Thursday, September 26, 2013

thirty weeks! - 9/23/12 - 29w4d

I am thrilled to be here! I remember a time, not so long ago, when this day seemed to be an impossibility. When we saw the doc this week he seemed to share in our enthusiasm at how far we have come but, at the same time he was hoping for a few more weeks. Dr. Shields made it very clear that his perspective has changed and the longer Joshua stays in the womb the better it is for him. In talking to Dr. Yin she believes that Joshua will be the one to pull the trigger by losing his heartbeat and as such we would have no choice but to deliver.  Rob and I have talked and I think that we fall somewhere in the middle. Selfishly I don't think I could carry around a deceased baby but, as long as things stay "status quo," then we want to let all three boys bake as long as possible. Regardless, Dr. Shields will admit me to the hospital by 34 weeks so that he can monitor me daily (that's if I haven't delivered yet).

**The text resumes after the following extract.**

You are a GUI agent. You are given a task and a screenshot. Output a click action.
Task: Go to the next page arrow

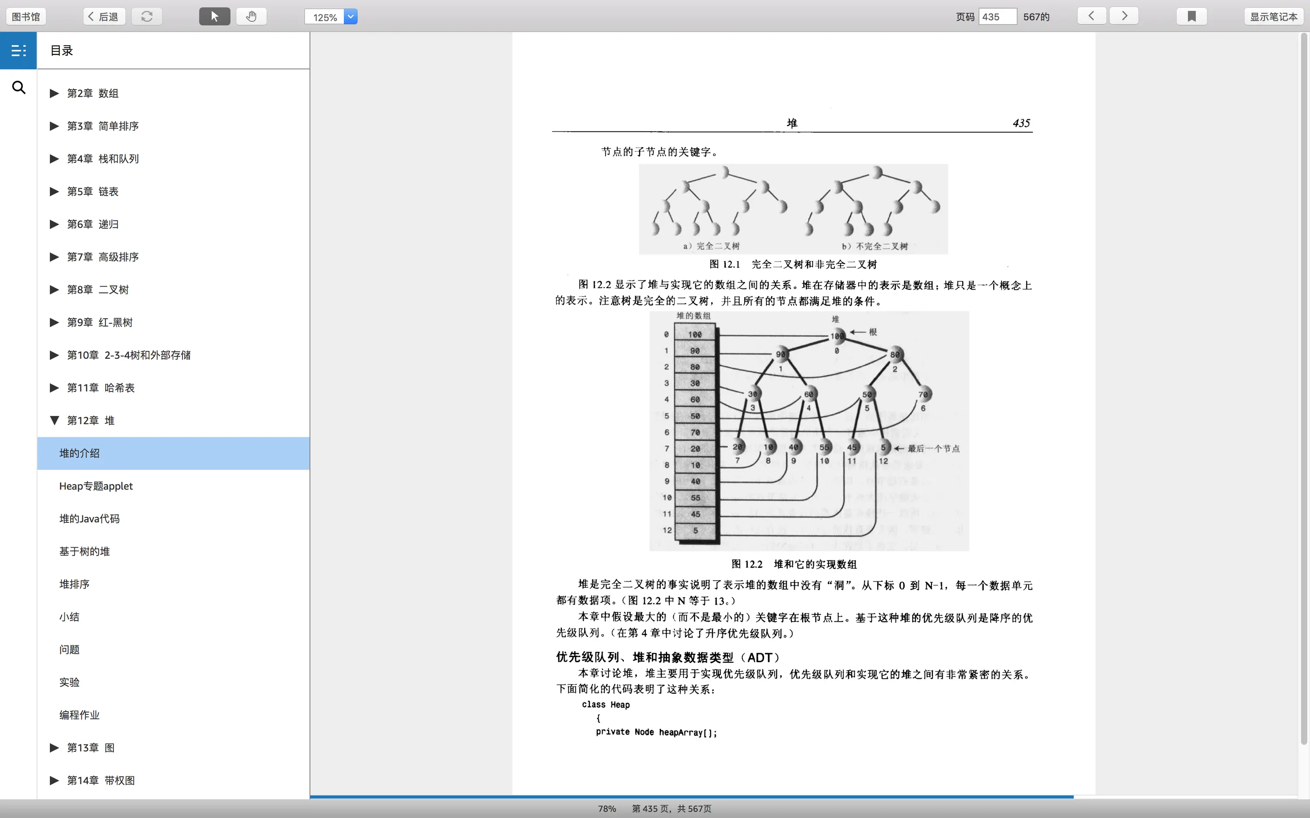tap(1124, 16)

Truth be told however, I believe it will happen at 32 weeks. This might be due to the fact I have had this number in my head for a while now or because I am measuring 39/40 weeks and am just not sure if the human body can stretch much more. It might also have something to do with the fact we are starting to feel mentally exhausted. This has been such a medical pregnancy with all the doctors appointments and now to add on bed rest and bi-weekly non-stress tests. So, we would like to see what you think. Leave us a comment, if you would like, guessing the day and time from now until the 7th of November as at that point triplets are considered over due.

Now to address the elephant in the proverbial room or possibly it is just the thing I have been thinking about all week. I know that last week Rob wrote a very long sappy post about me and I wasn't sure if I should praise him publicly because that's what he did for me or not. I decided that instead of tooting his horn in a long dialogue about the wonderful man he is, I would just leave you with this: that God doesn't make mistakes. While I might be Rob's earthly hero, God formed us to fit together and I am a human with lots of problems. All that to say God gave me this perfect fit in a man who can balance out my crazy and then still look on me with love and somehow see something good. I don't know about you but I think that's amazing. 

5 comments:

Rose Vernon said...

I'm going to guess Oct. 13th. That's a good day for babies to enter the world. (Korah's birth date.) You both are awesome! We keep you in our prayers often.

Unknown said...

I'm down for Nov 7th. God revealed His sense of humor to my parents on that day 35 years ago when He hurried me into the world and the doctor had to rush in for the 'diving save'.

Andrew D said...

Febtober the eleventy-seventh is our guess! Goulet!

D clan 5 said...

I'm guessing its October 24th. :) We are so excited for you guys and are keeping all of you in our prayers!

AndreaWasson831 said...

October 13 is my beloved grandmother's birthday....but I pray you will get as close to November as possible.

It's amazing how God brings together two people, isn't it?

Continued prayers for your beautiful family.